Saratok was left without a priest (except for a few years in 1905-1907 when Nichols was there) until 1921. This caused bitterness and lapses among the Christians there. Visits continued to be made from Banting and Sabu. Meanwhile, Unak was appointed catechist and he faithfully kept the Church going at Temudok. In 1921, Matius Senang moved to Temudok as a catechist. By then it was thought that the mission centre should moved down to Saratok town.
The mission finally moved downstream, buildings and all, in 1926. The new mission centre was dedicated to St. Peter. The school at Saratok was run by Nanang and Unak. Senang moved back to Saratok after his training and ordination at Betong. In 1933, the congregation at Saratok was worshiping at the old dispensary. In 1939, a new site had been found at Roban and the mission there was dedicated to St. Paul. Andrew Mai looked after the school at Roban.

### Records supplied
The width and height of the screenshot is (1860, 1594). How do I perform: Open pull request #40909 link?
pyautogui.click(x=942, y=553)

--

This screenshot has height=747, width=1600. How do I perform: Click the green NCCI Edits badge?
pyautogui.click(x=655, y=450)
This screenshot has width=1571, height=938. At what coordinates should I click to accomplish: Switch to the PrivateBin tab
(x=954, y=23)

==

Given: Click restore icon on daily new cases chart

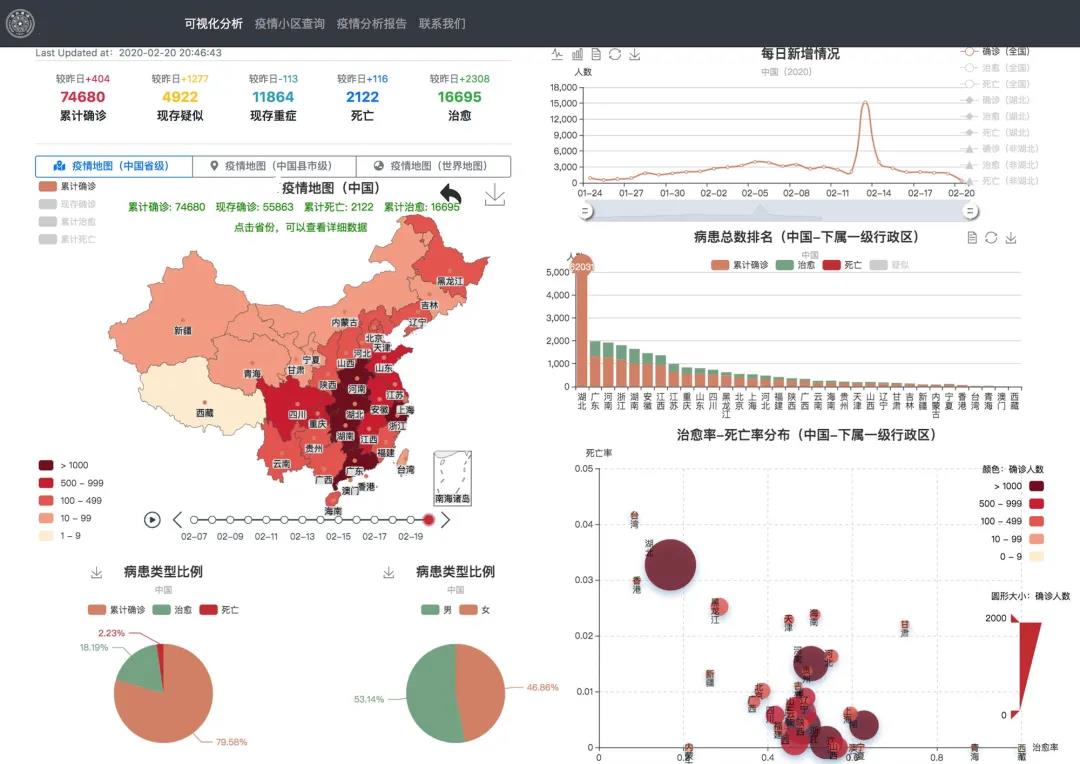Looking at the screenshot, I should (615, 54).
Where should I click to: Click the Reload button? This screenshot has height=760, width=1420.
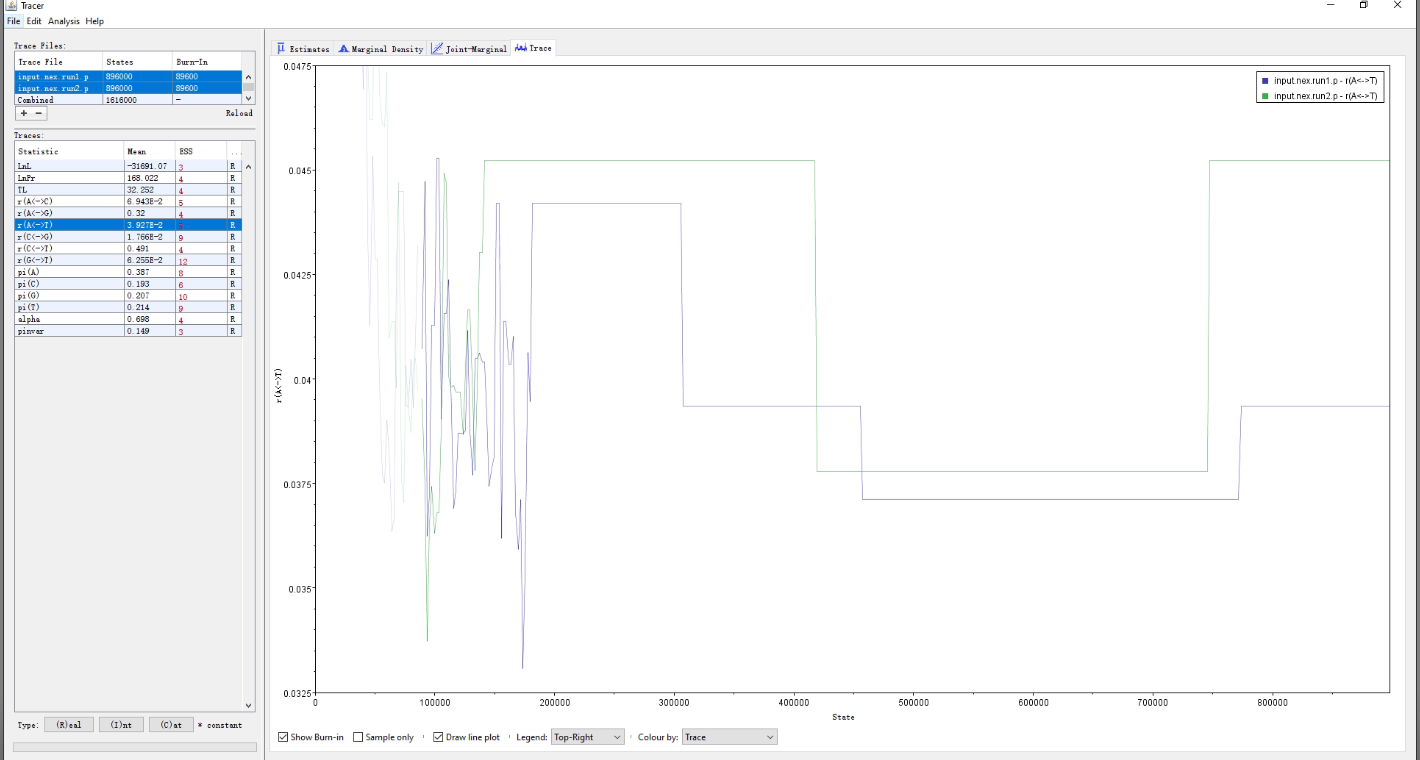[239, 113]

### What you will do
**a)** Answer these questions using the Saratok mission history:
(i) Who kept the Church going at Temudok after being appointed catechist?
(ii) In what year did the mission move downstream?
(iii) Who looked after the school at Roban?
**b)** Decide whether each statement agrees with the Saratok mission history. Answer yes or no, and quote the words that decide it.
(i) The new mission centre was dedicated to St. Paul.
(ii) Matius Senang moved to Temudok as a catechist in 1921.
(iii) In 1933 the congregation at Saratok was worshiping in a newly built church.
**c)** Reproduce the stretch of the Saratok mission history from "Saratok was left" through "to Saratok town.".
The rows are not needed for any of this work.

### Response list
**a)**
(i) Unak
(ii) 1926
(iii) Andrew Mai

**b)**
(i) No: "The new mission centre was dedicated to St. Peter."
(ii) Yes: "In 1921, Matius Senang moved to Temudok as a catechist."
(iii) No: "In 1933, the congregation at Saratok was worshiping at the old dispensary."

**c)**
Saratok was left without a priest (except for a few years in 1905-1907 when Nichols was there) until 1921. This caused bitterness and lapses among the Christians there. Visits continued to be made from Banting and Sabu. Meanwhile, Unak was appointed catechist and he faithfully kept the Church going at Temudok. In 1921, Matius Senang moved to Temudok as a catechist. By then it was thought that the mission centre should moved down to Saratok town.